START EXERCISE INPUTS

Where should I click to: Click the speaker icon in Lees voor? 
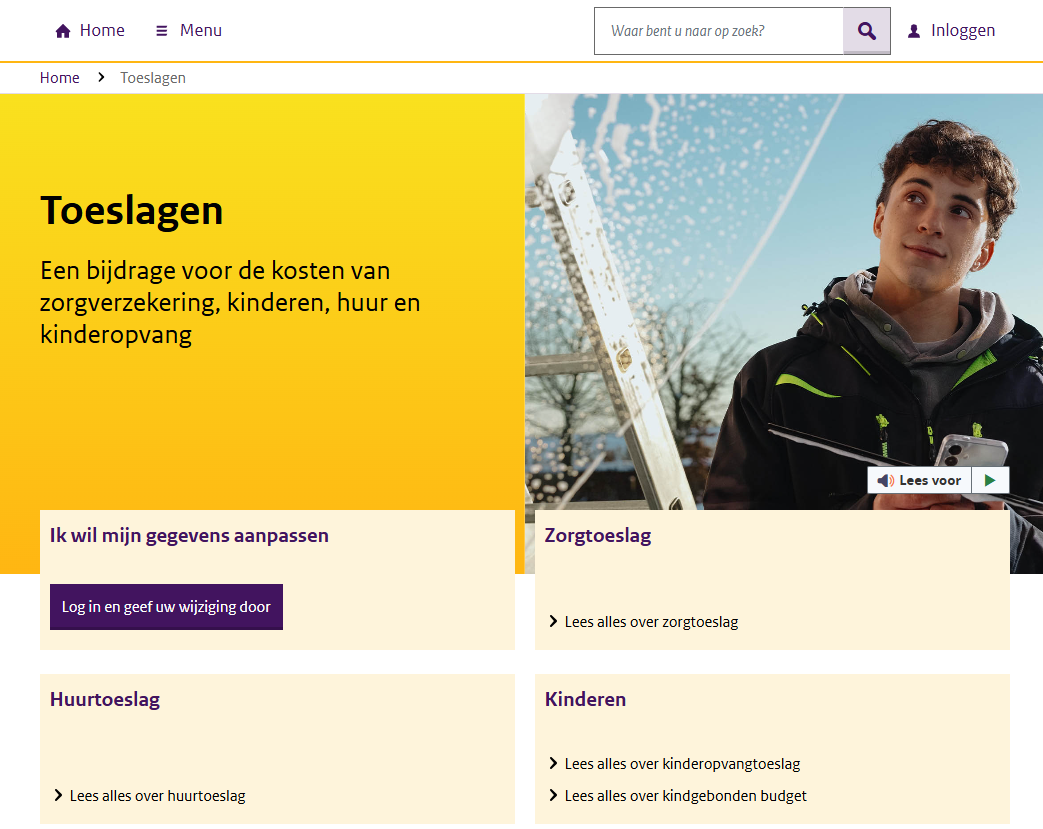[885, 480]
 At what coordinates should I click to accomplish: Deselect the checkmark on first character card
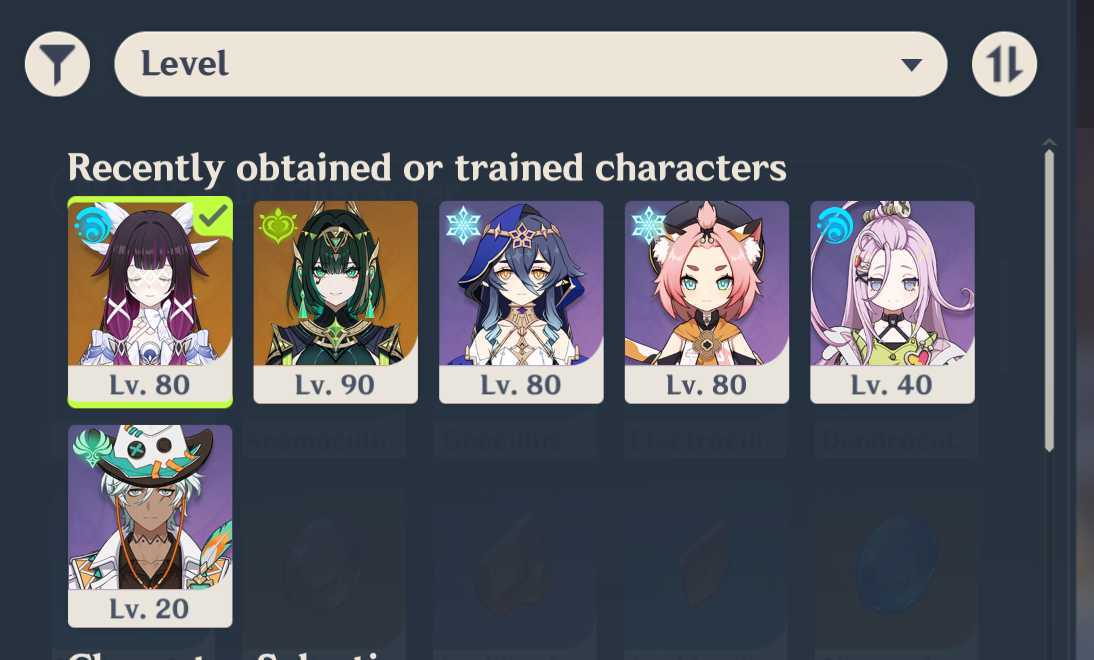[212, 217]
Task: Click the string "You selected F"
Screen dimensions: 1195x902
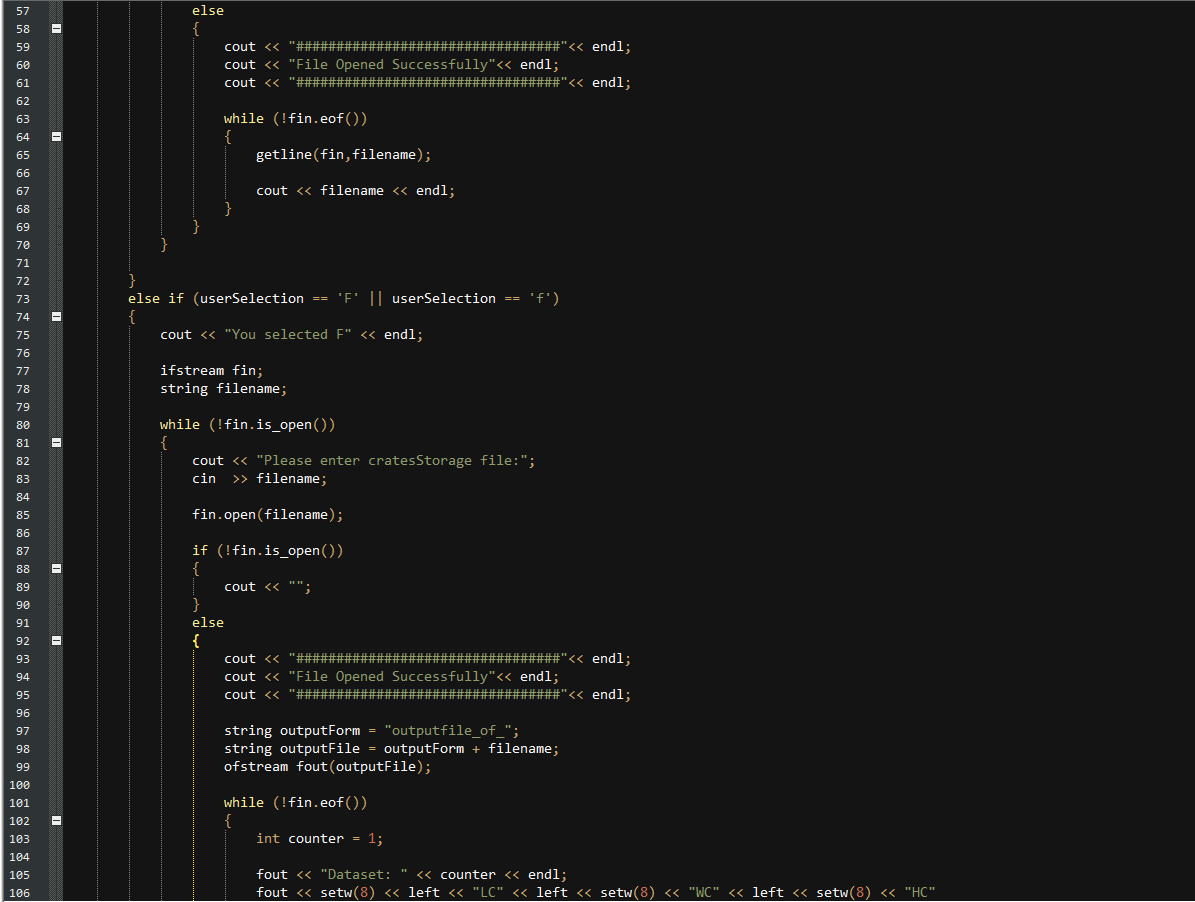Action: [289, 334]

END EXERCISE INPUTS

WORK ORDER
Only the pictures stay behind; copy everything else in the records above exactly.

SOLUTION TO THIS EXERCISE
Where should I click to: Click the speaker icon in Lees voor? 
[885, 480]
 At what coordinates should I click to accomplish: Deselect the checkmark on first character card
[212, 217]
Task: Click the string "You selected F"
Screen dimensions: 1195x902
Action: [289, 334]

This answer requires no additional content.